Extracted material: Begin
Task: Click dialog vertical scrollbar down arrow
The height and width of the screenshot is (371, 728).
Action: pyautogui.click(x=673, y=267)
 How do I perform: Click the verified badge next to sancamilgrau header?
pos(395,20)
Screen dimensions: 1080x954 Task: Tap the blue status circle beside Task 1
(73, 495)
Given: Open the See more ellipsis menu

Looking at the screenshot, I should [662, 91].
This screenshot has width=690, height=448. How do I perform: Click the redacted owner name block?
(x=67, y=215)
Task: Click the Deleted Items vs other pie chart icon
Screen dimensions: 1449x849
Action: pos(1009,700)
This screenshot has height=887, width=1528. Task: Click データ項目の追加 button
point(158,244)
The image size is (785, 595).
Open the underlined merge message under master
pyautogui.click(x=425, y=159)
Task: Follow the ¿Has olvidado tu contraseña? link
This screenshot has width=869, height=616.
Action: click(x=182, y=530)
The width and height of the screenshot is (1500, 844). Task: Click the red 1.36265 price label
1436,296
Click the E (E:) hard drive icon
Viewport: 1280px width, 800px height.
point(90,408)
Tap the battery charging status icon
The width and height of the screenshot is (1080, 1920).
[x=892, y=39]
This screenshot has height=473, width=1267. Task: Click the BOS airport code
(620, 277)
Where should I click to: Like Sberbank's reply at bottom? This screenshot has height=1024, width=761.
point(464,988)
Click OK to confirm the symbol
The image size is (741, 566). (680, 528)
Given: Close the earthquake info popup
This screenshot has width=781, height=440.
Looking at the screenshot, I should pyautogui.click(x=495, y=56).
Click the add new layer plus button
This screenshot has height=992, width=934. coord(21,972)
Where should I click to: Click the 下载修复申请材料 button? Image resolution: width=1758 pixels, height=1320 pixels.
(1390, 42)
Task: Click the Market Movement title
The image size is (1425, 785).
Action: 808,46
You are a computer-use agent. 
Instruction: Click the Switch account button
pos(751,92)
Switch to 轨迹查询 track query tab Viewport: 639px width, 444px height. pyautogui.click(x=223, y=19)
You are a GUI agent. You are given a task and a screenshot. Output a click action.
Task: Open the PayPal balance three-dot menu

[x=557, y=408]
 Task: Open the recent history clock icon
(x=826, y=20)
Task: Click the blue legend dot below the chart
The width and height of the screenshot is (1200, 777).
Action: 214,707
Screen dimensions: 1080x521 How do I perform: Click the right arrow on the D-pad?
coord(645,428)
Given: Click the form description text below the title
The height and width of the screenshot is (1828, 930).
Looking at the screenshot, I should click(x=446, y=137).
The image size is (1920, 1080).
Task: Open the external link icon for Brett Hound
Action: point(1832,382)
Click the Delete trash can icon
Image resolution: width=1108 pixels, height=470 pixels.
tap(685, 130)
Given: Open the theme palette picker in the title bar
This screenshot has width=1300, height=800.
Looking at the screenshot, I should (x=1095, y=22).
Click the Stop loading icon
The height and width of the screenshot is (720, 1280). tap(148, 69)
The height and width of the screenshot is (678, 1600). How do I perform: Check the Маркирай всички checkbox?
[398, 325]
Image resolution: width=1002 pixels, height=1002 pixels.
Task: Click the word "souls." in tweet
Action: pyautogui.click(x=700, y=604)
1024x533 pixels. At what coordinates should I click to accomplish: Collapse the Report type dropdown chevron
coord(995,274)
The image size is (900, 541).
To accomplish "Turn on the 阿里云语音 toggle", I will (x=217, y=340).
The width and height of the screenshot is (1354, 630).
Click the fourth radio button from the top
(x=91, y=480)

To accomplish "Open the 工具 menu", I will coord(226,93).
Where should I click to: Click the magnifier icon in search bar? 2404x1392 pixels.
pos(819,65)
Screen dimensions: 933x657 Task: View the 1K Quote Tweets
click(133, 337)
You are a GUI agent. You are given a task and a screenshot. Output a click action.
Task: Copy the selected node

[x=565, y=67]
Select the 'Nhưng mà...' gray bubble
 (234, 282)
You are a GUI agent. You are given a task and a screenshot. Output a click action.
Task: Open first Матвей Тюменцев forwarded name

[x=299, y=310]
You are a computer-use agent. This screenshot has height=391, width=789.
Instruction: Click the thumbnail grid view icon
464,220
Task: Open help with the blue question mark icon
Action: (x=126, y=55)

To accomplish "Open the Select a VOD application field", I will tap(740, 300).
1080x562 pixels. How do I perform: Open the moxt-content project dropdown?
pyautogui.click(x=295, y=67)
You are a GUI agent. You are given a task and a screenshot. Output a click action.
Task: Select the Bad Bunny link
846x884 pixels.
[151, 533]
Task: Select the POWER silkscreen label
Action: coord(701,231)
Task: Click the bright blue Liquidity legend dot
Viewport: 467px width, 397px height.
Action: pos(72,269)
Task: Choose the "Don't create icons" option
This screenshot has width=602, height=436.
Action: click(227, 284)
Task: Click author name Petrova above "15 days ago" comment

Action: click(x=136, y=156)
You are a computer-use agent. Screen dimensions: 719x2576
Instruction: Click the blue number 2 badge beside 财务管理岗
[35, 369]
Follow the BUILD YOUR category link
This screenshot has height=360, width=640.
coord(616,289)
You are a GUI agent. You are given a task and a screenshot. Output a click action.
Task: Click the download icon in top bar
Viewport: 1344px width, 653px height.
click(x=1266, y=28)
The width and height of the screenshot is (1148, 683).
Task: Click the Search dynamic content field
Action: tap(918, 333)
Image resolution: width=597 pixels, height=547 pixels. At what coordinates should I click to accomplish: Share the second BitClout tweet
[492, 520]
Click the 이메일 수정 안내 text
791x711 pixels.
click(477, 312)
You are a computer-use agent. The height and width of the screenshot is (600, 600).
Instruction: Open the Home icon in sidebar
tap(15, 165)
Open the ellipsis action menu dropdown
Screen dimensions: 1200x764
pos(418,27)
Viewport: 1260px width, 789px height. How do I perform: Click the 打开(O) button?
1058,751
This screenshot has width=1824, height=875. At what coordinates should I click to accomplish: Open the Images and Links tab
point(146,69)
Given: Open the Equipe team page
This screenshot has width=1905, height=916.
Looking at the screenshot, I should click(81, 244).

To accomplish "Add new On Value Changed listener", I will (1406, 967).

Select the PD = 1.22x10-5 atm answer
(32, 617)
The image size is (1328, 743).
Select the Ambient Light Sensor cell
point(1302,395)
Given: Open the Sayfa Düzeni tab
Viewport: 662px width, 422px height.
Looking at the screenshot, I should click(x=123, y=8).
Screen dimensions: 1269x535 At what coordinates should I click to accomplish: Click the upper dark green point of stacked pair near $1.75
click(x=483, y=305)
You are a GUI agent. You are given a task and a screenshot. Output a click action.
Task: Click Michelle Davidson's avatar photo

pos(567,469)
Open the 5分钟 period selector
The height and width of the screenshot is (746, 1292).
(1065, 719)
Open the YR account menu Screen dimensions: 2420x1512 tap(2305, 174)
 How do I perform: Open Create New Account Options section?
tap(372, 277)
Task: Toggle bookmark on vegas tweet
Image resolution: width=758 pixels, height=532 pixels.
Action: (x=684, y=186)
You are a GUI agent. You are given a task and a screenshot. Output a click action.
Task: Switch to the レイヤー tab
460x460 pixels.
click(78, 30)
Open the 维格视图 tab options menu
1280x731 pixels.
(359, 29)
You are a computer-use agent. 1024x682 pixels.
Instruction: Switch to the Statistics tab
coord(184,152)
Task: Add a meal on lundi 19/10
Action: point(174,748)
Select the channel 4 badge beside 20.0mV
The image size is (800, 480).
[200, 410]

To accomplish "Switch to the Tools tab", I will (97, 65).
Extracted material: End
Problem:
Which lines of the records above contain the word "title"? Report each one in full.

Answer to this problem:
Task: Click the Market Movement title
Given: Click the form description text below the title
Given: Open the theme palette picker in the title bar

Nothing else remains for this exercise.